O bom gigante e a estrada secundária para o sucesso

Se fosse possível utilizar um GPS para determinar as rotas disponíveis para o sucesso na alta competição, teríamos seguramente uma mão-cheia de possibilidades em carteira. Umas mais directas e sem solavancos, outras pedregosas e a convidarem a uns quilómetros adicionais. Umas de consumo quase imediato, outras de “degustação”, mais apaixonantes. O desporto, enquanto reflexo da vida, tem essa capacidade de desafiar o inverosímil e de celebrar no final o que à partida parecia condenado. E Virgil van Dijk chegou a parecer perdido para o futebol.

A recente sugestão de Ronald Koeman, seleccionador da Holanda, pode soar a disparate entre algumas franjas de adeptos e agentes da modalidade: um central sem supremos atributos técnicos eventual vencedor da Bola de Ouro?
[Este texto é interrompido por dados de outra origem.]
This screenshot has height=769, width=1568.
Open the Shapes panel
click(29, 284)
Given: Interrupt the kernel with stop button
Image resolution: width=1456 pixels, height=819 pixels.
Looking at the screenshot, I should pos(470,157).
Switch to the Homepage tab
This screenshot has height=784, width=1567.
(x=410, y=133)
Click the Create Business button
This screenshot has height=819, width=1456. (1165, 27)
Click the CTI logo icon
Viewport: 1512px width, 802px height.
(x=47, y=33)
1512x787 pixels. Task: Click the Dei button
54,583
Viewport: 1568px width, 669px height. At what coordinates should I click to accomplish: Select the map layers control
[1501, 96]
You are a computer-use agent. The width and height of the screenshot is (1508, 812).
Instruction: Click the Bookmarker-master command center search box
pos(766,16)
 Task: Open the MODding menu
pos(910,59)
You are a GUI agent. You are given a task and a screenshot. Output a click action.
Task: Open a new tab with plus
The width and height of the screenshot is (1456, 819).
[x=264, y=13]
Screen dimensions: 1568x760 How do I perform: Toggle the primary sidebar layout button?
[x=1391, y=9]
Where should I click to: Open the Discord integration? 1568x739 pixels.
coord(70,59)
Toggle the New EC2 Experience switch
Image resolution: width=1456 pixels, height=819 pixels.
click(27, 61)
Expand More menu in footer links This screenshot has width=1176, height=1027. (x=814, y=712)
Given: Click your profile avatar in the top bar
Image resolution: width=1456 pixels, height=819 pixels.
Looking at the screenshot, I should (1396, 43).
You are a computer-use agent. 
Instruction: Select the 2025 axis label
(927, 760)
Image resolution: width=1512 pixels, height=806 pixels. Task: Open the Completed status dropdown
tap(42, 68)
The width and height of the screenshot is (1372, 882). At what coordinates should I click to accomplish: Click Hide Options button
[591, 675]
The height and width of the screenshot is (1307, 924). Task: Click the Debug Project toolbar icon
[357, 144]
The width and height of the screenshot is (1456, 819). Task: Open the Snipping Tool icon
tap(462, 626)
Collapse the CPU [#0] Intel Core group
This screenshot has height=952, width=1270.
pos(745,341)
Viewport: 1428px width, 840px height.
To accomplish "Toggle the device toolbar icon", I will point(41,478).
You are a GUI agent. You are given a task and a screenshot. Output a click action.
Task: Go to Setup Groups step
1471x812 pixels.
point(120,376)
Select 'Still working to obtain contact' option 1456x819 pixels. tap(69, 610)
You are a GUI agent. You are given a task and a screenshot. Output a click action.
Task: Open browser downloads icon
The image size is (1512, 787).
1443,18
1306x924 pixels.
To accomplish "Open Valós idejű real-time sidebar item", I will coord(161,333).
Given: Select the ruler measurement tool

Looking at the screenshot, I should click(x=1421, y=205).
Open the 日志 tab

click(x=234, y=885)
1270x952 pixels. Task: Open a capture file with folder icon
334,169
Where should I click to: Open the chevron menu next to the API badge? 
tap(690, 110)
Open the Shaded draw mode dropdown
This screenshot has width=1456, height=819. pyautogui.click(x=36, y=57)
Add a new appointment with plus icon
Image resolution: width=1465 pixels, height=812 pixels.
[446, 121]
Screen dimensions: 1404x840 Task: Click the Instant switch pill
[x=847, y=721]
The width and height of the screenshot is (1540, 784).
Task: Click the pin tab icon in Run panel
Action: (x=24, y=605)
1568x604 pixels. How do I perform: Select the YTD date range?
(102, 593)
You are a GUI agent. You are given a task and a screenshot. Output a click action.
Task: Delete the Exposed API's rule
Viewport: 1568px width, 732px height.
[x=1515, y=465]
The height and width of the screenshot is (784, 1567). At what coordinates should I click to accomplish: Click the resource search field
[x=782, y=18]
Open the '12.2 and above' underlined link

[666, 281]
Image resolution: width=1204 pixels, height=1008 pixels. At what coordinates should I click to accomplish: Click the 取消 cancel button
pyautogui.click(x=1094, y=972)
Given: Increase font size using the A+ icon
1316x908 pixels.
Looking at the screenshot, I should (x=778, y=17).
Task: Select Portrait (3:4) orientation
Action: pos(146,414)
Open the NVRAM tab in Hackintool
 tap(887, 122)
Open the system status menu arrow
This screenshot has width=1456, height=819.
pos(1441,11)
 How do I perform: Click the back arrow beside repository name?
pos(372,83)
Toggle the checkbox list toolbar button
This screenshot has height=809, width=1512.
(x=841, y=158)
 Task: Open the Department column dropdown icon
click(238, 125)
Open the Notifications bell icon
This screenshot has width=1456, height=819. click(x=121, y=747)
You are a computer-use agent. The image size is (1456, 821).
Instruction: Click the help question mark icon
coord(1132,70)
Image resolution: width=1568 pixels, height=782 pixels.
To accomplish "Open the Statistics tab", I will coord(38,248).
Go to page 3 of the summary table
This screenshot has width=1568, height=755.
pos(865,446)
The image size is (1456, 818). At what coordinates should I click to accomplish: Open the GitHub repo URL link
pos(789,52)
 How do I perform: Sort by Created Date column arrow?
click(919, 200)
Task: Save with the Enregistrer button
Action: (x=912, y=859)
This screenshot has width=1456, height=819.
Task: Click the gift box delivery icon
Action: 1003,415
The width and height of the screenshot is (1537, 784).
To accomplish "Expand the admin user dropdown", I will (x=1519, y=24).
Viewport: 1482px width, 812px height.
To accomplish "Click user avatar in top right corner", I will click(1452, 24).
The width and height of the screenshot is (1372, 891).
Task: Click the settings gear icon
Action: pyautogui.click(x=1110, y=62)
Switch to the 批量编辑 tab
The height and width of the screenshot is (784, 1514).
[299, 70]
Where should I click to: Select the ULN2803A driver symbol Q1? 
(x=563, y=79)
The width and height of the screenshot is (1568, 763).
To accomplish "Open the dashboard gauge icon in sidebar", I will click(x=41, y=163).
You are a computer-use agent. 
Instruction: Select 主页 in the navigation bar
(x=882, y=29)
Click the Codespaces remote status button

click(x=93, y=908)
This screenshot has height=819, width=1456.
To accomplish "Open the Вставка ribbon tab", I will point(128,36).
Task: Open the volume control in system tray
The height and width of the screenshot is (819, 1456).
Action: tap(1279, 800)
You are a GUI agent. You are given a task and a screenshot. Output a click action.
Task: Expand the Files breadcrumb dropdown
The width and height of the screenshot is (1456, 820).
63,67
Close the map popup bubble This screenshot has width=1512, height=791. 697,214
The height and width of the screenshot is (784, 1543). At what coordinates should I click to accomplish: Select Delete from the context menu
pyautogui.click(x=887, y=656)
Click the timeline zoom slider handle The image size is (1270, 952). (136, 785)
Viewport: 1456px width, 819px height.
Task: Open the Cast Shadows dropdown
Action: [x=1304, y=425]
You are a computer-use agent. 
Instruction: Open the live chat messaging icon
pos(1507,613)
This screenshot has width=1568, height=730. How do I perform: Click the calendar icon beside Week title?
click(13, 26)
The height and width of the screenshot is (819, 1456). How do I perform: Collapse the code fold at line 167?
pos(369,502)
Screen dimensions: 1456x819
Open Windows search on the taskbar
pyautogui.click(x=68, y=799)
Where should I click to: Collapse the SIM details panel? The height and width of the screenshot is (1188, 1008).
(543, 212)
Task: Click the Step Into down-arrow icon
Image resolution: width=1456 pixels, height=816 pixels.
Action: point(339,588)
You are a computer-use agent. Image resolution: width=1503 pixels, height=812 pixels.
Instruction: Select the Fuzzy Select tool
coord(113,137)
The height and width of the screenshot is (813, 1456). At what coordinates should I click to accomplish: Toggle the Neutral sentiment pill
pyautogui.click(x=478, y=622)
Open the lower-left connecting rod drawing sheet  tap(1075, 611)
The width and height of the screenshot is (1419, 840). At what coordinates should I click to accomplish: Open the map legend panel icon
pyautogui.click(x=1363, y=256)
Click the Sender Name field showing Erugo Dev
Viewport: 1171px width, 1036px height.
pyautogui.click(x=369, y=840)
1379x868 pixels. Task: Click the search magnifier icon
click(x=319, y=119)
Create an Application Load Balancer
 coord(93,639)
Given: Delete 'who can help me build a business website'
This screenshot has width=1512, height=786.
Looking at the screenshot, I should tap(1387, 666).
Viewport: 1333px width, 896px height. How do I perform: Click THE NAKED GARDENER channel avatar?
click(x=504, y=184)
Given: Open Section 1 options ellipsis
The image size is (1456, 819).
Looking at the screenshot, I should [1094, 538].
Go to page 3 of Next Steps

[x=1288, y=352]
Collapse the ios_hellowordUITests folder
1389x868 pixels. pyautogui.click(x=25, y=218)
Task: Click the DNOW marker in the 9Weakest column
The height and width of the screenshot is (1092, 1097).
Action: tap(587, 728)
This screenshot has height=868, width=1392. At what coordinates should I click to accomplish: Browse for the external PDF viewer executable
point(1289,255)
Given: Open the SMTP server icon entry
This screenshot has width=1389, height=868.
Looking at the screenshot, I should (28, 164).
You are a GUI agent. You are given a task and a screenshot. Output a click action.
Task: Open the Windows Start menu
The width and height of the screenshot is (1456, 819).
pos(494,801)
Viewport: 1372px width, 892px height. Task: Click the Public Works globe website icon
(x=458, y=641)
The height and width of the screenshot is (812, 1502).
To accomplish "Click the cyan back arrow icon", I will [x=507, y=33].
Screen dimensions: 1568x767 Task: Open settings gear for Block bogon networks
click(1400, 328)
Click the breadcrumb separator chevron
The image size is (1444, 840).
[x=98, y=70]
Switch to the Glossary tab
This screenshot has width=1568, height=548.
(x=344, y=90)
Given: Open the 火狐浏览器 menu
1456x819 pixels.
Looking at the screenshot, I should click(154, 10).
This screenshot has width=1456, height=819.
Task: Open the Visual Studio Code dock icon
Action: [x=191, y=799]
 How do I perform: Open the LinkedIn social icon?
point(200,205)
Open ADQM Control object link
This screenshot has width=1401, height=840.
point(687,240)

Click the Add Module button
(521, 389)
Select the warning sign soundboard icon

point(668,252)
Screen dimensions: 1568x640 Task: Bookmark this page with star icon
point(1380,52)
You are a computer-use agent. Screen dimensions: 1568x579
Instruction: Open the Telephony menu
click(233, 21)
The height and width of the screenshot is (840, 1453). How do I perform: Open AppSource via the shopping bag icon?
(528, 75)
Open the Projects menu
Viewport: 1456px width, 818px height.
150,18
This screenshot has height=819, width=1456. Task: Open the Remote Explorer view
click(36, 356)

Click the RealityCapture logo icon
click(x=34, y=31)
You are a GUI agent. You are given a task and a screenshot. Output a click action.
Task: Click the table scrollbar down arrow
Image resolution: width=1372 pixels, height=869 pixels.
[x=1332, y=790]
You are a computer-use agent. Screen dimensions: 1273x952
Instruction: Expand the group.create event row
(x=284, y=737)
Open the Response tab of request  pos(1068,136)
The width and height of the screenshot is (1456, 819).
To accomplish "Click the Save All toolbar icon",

Basta olhar para o palmarés do troféu para concluir que não é, de todo, vulgar um defesa bater a concorrência nesta corrida — aconteceu somente com Fabio Cannavaro, em 2006, e com Franz Benckenbauer, em 1976 (se bem que reduzir a expressão do futebol do “Kaiser” às atribuições de um central é quase uma ofensa ao legado que deixou). Ainda assim, isso não invalida que o nome do gigante holandês seja, pelo menos, lançado para a fogueira do debate.

Há uma cativante aura de superação no percurso de Van Dijk que reforça o interesse na sua ascensão. Rodeado, durante a formação, de alguns promissores talentos da escola holandesa, mais talhados para prolongarem o ADN do futebol de Johan Cruyff, o central foi empurrado para segundo plano por diferentes treinadores no início da carreira. Não baixou os braços e chegou ao futebol profissional aos 20 anos, para representar o Groningen. E foi justamente quando começava a afirmar-se que se viu internado e em perigo de vida, na sequência de uma peritonite. 

Um teste de resistência, mas também de carácter e de vontade que superou com distinção após meses de paragem forçada. Ele, que não se tinha poupado a lavar pratos ao final do dia, quando ainda jogava no Willem II, estava disposto a recuperar o tempo perdido. Consciente de que precisava de mais trabalho de aperfeiçoamento do que alguns dos virtuosos com os quais convivera na juventude, redobrou o esforço, ganhou espaço na Eredivisie e chamou a atenção do Celtic.

Uma mudança para a Liga escocesa pode não ser o sonho de um futebolista ambicioso, mas foi um passo seguro para Van Dijk. Jogou com regularidade, desenvolveu aptidões que quase desconhecia (como a marcação de livres directos) e aprimorou um dos grandes trunfos que hoje apresenta: a impassibilidade. Mesmo no discurso, troca sempre a palavra nervosismo por entusiasmo, seja qual for contexto.

Esse condimento facilitou uma imediata adaptação à Premier League dos “remediados”, em 2015, quando assinou pelo Southampton, e mais tarde dos ricos, quando se juntou ao Liverpool a troco de 84,5 milhões de euros. Passava, então, a ser o defesa mais caro da história do futebol, mas o que poderia ser um fardo para alguns, para o holandês não passava de um número.

Marcou no primeiro jogo oficial pelos “reds” e, desde então, tem vindo a provar à direcção do agora campeão europeu que não se equivocou quando aceitou o pedido de Jürgen Klopp para a sua contratação. Com um posicionamento rigoroso, uma estatura (1,91m) e impulsão que lhe dão vantagem nos duelos aéreos, uma agilidade que lhe permite recuperar metros na defesa da profundidade e um “faro” especial para o desarme, Virgil (nome que ostenta na camisola) é, aos 27 anos, um dos melhores do mundo na sua posição. E um autêntico gigante também quando é forçado a enfrentar adversários no um contra um, já que é uma raridade alguém, mesmo no viveiro ímpar de qualidade que é a Liga inglesa, conseguir superá-lo num drible.

Goste-se mais ou menos do estilo, venha ou não a ganhar um troféu individual de dimensão planetária (até porque já foi eleito o melhor jogador da Premier League 2018-19), Van Dijk já fez da sua história um exemplo. E a mais valiosa lição que tem para dar é o prazer genuíno que retira de cada jogo, uma arma que lhe permite transformar tensão em racionalidade, a melhor amiga de uma boa tomada de decisão.